Большую часть оставшихся на веку дней бабка Ева проводила в закутке за печью. Там был настелен топчан, лежали старый матрас и одеяла. Была на старости лет одна причуда у бабки Евы. Постоянное чувство голода. На кухне заполночь вдруг начинали стучать чугунки, звякать кастрюли. Это бабка Ева выходила на ночной промысел. Старуха, многажды в жизни не доедавшая, схоронившая троих детей, доживала свои дни в бесконечно далеких временах.
— Шо вы тут гремите? Шо лазите, — вставала и шла на кухню бабушка, — Хиба ж вам мало дают исты? Идите уже!.. О, Господи…

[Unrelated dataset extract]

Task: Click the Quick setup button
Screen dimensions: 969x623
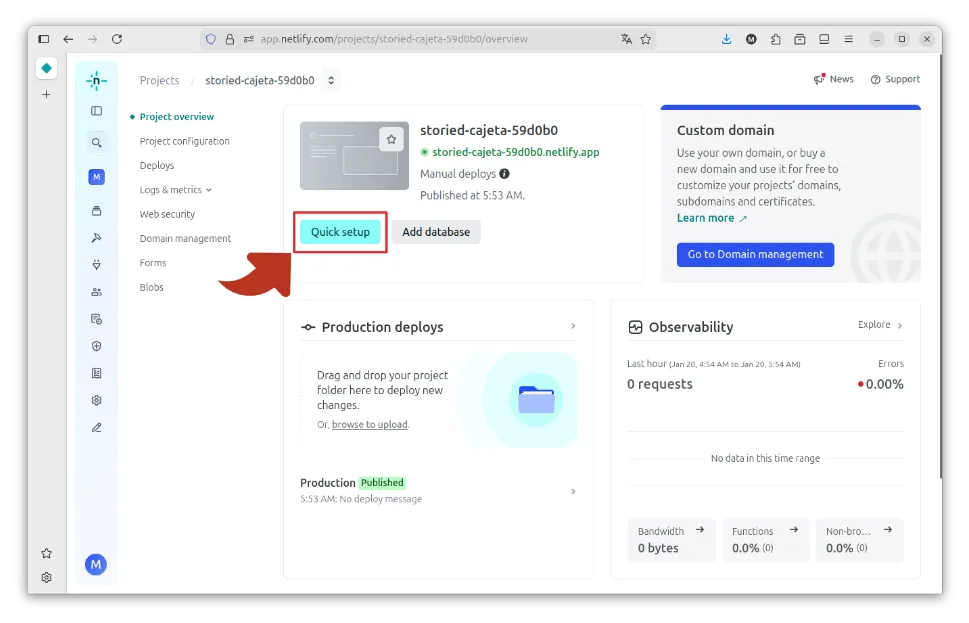Action: [340, 232]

Старая шла за печь, а в складках одеяния уже был похован подвернувшийся пирожок…
Изредка прабабка выходила на свет божий. С пренебрежением отталкивала любопытствующих правнуков, или неласково пригощала мягкими от давности конфетами. И даже близость смерти не могла лишить ее руки крестьянского загара. Топала в сапожищах по двору, задавала корм курам. Она умерла, не дожив до столетия шесть лет.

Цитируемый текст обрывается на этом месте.